WHAT THE EXERCISE ASKS: Within the data that follows, set down exactly the lines from the one containing "Task: Open the Render tab in Response" through the one containing "You are a computer-use agent. 314x153 pixels.", both ends included.

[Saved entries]
* * * *

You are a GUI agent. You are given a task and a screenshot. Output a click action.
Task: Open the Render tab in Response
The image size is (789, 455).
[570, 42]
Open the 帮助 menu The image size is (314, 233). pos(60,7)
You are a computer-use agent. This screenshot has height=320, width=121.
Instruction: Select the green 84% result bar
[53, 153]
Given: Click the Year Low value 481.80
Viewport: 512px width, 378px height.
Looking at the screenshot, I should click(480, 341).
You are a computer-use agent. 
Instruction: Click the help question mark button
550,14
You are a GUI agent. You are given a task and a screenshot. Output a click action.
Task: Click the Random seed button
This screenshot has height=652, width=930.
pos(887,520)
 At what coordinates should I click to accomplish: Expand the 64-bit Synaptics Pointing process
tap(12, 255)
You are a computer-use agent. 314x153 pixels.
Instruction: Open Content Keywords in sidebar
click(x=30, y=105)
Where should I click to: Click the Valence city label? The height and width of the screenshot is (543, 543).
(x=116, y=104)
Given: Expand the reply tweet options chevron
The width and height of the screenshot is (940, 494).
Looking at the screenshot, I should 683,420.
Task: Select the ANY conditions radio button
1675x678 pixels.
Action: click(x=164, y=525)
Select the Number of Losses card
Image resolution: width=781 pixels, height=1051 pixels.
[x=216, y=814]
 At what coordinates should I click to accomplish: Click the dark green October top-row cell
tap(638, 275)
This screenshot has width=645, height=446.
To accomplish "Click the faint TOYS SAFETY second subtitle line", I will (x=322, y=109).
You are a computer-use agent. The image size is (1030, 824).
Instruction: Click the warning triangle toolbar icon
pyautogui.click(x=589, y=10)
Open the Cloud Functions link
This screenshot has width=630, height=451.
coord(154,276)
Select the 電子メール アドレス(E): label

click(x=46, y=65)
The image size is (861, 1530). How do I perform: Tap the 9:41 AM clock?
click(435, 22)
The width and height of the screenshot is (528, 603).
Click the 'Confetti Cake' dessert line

* * * *

OUTPUT BELOW:
Task: Open the Render tab in Response
The image size is (789, 455).
[570, 42]
Open the 帮助 menu The image size is (314, 233). pos(60,7)
You are a computer-use agent. This screenshot has height=320, width=121.
Instruction: Select the green 84% result bar
[53, 153]
Given: Click the Year Low value 481.80
Viewport: 512px width, 378px height.
Looking at the screenshot, I should click(480, 341).
You are a computer-use agent. 
Instruction: Click the help question mark button
550,14
You are a GUI agent. You are given a task and a screenshot. Output a click action.
Task: Click the Random seed button
This screenshot has height=652, width=930.
pos(887,520)
 At what coordinates should I click to accomplish: Expand the 64-bit Synaptics Pointing process
tap(12, 255)
You are a computer-use agent. 314x153 pixels.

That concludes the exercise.